[Column] Tape Music / Musique Concrète

Column en Musique Concrète Tape Music
[Column] Tape Music / Musique Concrète

1. Before concrete music: Thoughts that treat sound as an “object”

Text: mmr|Theme: “Redefining tape music/concrete music in the context of the re-evaluation of 1970s avant-garde music”

1.1 Isolation of acoustic phenomena

Before concrete music, music was treated as a combination of abstracted elements such as pitch, rhythm, and harmony. However, with the development of recording technology, sound has been isolated as a temporal and spatial event, and has become an object that can be rearranged. This idea became the starting point for dismantling the distinction between instrumental sounds and environmental sounds.

1.2 Broadcasting technology and experimental space

The research facility attached to the broadcasting station functioned as an experimental space different from the performance venue. The sounds played in a space exclusively for reproduction were separated from the performer’s body, and the act of listening itself was restructured.


2. The substance called tape

2.1 Structure of magnetic tape

Magnetic tape is a flexible physical medium. Operations such as cutting, splicing, unwinding, and changing speed were all performed as physical acts. This physicality became an important factor for reappraisal in the 1970s.

2.2 Composition as an act of editing

Tape editing was seen not as a recording of a performance, but as an act of composition itself. The decisions made in front of the editing table had the same, if not more, meaning than the decisions made on the score.


3. Deepening recording techniques

3.1 Proximity sound collection and material sensation

By placing the microphone extremely close to the sound source, minute noises and vibrations that would not be perceived in a normal performance space were recorded. As a result, sound came to be perceived not as an abstract pitch, but as a presence with mass.

3.2 Multi-point sound collection

Picking up sound with multiple microphones was the act of capturing a single sound source from different perspectives, and became the basis for redesigning the spatial structure later in the editing process.


4. Editing techniques and time manipulation

4.1 Cut editing accuracy

The millimeter cuts physically formed the rhythmic structure. Rather than a uniform time signature, the concatenation of heterogeneous time fragments created a new sense of time.

4.2 Loops and iterations

The tape loop blurred the distinction between starting and ending points and created a continuous sonic state. This technique had a direct influence on later drone, minimal, and noise practices.


5. Transform operation

5.1 Speed ​​conversion

Changing the playback speed is an operation that simultaneously changes the pitch and time. The avant-garde music of the 1970s emphasized this irreversible transformation.

5.2 Reverse playback

Reverse playback dismantled the causal relationship between sounds and disrupted the listeners’ perceptual habits.


6. 1970s: Intersection with improvised music

6.1 Fixed media and improvisation

Improvised music is inherently premised on one-time performance, but tape fixes the result. At the same time, a practice emerged that treated tape playback as part of improvisation, blurring the line between fixed and variable.

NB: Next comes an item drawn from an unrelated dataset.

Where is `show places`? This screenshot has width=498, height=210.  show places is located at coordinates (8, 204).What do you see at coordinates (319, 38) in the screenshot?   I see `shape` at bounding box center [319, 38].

6.2 Connecting to live electronics

Tape manipulation became the prototype for later live electronics. The act of instantly controlling playback speed and mixing erased the distinction between performance and editing.


7. 1970s: Continuity with Noise Practice

7.1 Noise Affirmation

With tape music, distortion, hiss, and editing marks were not eliminated, but treated as part of the musical structure. This is directly connected to the aesthetics of noise practice in the 1970s.

7.2 Media-specific noise

The saturation, dropouts, and wow and flutter characteristic of tape were reevaluated as expressive elements independent of the sound source.


8. 1970s: Fusion with electronic music

8.1 Electronic sound sources and tapes

Sound source generation using a synthesizer and editing and fixing using tape were complementary. Electronic music was created instantly, while tape music was structured.

8.2 Expansion of studio space

The studio has come to be seen as a sound design space rather than a performance space.


9. Structural design and listening experience

9.1 Nonlinear structure

Tape music did not necessarily require a beginning, development, and end.

9.2 Listening Retraining

The process by which real sounds were abstracted required listeners to direct their attention in a new way.


10. Diffusion of influence

10.1 Experimental music and beyond

Since the 1970s, tape music ideas have permeated a variety of genres.

10.2 Relationship between records and works

The recognition that recordings themselves were works of art took root during this period.


11. Chronology

  • 1940s: The spread of magnetic tape recording
  • 1950s: Systematization of Gutai music
  • 1960s: Development of electronic music studios
  • 1970s: Reappraisal through fusion of improvisation, noise, and electronic music

12. Technique relationship diagram

flowchart LR A[Environmental sounds/electronic sounds] --> B[sound collection] --> C[tape editing] --> D[Speed/direction operation] --> E[Emphasis on noise and texture] --> F[structural design]

Conclusion: The heart of the 1970s reappraisal

Tape music/concrete music was rediscovered in avant-garde music in the 1970s as a foundation that crosses improvisation, noise, and electronic sound. The methodology of intervention in physical media redefined music as a temporal event, an influence that continues to this day.